Saved data entries:

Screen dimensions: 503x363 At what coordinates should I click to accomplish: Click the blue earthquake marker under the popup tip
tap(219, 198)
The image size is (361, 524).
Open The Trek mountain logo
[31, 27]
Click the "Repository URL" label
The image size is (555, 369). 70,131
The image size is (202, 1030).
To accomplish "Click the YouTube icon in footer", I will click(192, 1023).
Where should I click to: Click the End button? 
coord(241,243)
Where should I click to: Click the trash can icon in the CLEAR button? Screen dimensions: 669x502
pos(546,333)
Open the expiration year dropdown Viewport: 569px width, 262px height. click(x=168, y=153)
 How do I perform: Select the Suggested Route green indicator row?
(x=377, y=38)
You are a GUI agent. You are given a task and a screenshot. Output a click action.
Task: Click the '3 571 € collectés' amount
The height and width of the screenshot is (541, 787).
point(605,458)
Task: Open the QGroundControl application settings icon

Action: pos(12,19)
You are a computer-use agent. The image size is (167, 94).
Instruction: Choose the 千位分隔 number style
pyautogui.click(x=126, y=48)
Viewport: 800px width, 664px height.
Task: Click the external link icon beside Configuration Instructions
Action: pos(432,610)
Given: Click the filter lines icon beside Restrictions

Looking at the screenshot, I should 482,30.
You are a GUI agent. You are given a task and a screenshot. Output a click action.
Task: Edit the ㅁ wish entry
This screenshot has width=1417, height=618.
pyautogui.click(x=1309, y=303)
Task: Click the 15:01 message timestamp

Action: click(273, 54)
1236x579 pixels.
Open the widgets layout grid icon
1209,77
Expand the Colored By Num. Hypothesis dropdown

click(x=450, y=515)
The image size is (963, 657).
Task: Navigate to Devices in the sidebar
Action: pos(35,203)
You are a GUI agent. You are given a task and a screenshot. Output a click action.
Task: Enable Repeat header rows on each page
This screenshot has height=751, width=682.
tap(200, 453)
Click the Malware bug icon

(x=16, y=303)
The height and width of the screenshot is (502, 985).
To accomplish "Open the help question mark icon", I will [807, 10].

Exercise instructions: Only the lines from the one containing "This screenshot has height=751, width=682." through the last line of the records above are to be reproduced, exactly and with both ends included.

Reply to the task:
This screenshot has height=751, width=682.
tap(200, 453)
Click the Malware bug icon

(x=16, y=303)
The height and width of the screenshot is (502, 985).
To accomplish "Open the help question mark icon", I will [807, 10].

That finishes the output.